══ Texte extrait ══
Caractérisation de systèmes d’exploitation en présence de pilotes défaillants

Les systèmes informatiques sont de plus en plus présents dans notre quotidien et les besoins en sûreté de fonctionnement ne se limitent plus aux domaines critiques classiques comme celui du ferroviaire, de l’avionique, du spatial ou du nucléaire. Les ordinateurs de bords embarqués dans les voitures, les serveurs sur Internet à rendement élevé (e-commerce, systèmes bancaires et transactionnels) constituent désormais des systèmes critiques par leurs impacts humain et financier. Une défaillance dans un de ces systèmes peut avoir des conséquences catastrophiques sur son environnement. En effet, imaginez les conséquences si le système ABS de votre voiture s’enclenche spontanément ou si votre banque en ligne est indisponible pendant trois jours. Longtemps, les systèmes critiques ont traditionnellement utilisé des composants matériels et logiciels spécifiques, élaborés par des concepteurs avertis des besoins de sûreté de fonctionnement du système global. Aujourd’hui, cette pratique est devenue souvent irréalisable à cause de son coût en temps et en main-d’œuvre. De plus, même dans ces conditions, l’élimination complète des fautes logicielles s’avère très difficile voire impossible compte tenu des contraintes de développement et de test. En effet, il est établi que la plupart des composants logiciels contiennent des fautes résiduelles lors de leur distribution.

Afin principalement de réduire les coûts de développement, la tendance est à l’utilisation de composants logiciels disponibles immédiatement ou « sur étagère ». Ils peuvent être commerciaux, souvent cités sous l’acronyme « COTS». En raison de l’opacité qui est souvent attachée à l’offre commerciale et les coûts significatifs pour obtenir le code source, l’option « source libre » se présente progressivement comme une alternative prometteuse. Les résultats de plusieurs études ont montré que les solutions « source libre » n’exhibaient pas nécessairement davantage de comportements critiques et ont même mis en évidence, dans certains cas, de meilleurs résultats que des solutions commerciales équivalentes.
═══
[Énoncé a]
Indiquez si chacune de ces affirmations est conforme au texte sur les systèmes d’exploitation, en répondant par oui ou par non et en citant les mots décisifs. (i) La plupart des composants logiciels contiennent des fautes résiduelles lors de leur distribution. (ii) Les solutions « source libre » présentent toujours davantage de comportements critiques que les solutions commerciales. (iii) Le recours aux composants « sur étagère » vise principalement à réduire les coûts de développement.
La liste qui suit n’a aucun rapport avec le texte.
══ Données sources ══
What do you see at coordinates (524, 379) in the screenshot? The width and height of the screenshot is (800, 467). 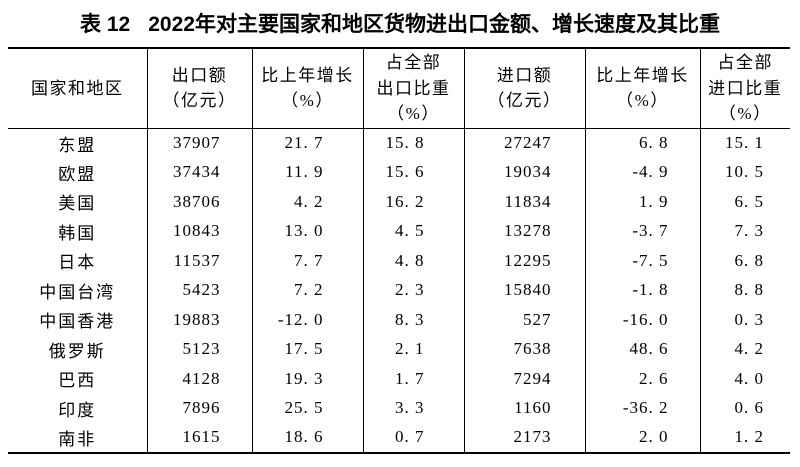 I see `value-cell: 7294` at bounding box center [524, 379].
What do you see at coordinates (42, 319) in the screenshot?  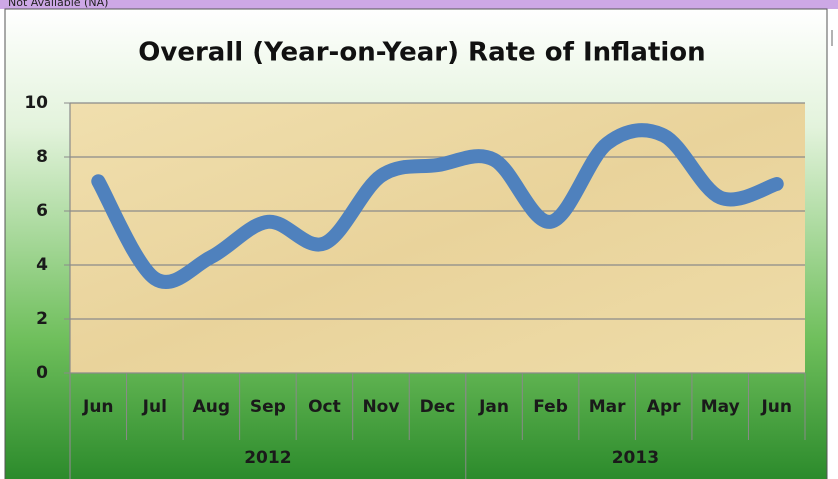 I see `y-tick-label: 2` at bounding box center [42, 319].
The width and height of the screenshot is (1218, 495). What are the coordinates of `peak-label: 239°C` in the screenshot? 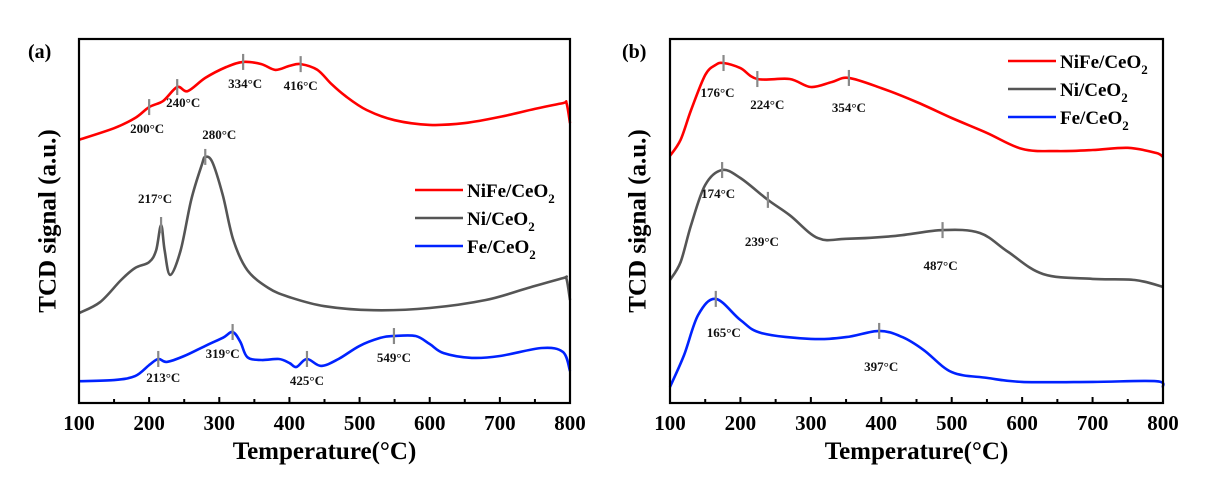 It's located at (762, 242).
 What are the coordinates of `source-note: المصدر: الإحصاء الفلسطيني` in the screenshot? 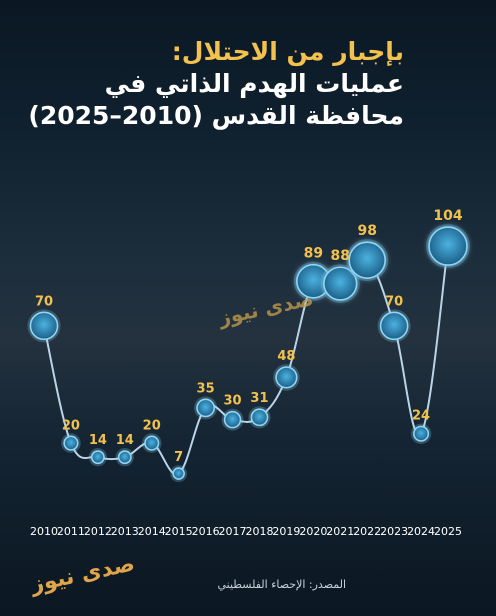 It's located at (282, 584).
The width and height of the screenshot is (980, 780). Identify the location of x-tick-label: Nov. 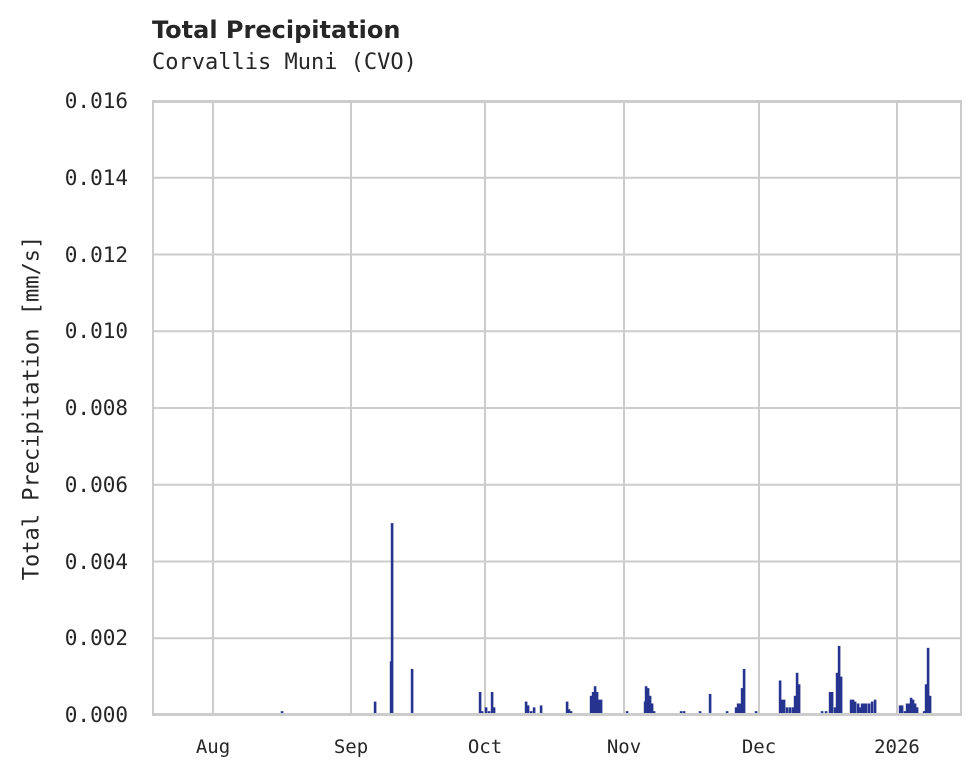
(624, 747).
═══
[Énoncé b]
Présentez sous forme de tableau Markdown à deux colonnes, « N° » et « Ligne », la partie de la liste qui commence à la ligne contenant « The width and height of the screenshot is (980, 780). » et se termine à la fin de la liste, les deux bornes comprises. Omettez les lignes vides et les images.

[Votre réponse a]
(i) Oui : « il est établi que la plupart des composants logiciels contiennent des fautes résiduelles lors de leur distribution ».
(ii) Non : « n’exhibaient pas nécessairement davantage de comportements critiques ».
(iii) Oui : « Afin principalement de réduire les coûts de développement, la tendance est à l’utilisation de composants logiciels disponibles immédiatement ou « sur étagère » ».

[Votre réponse b]
| N° | Ligne |
|---|---|
| 1 | The width and height of the screenshot is (980, 780). Identify the location of x-tick-label: Nov.  |
| 2 | (624, 747). |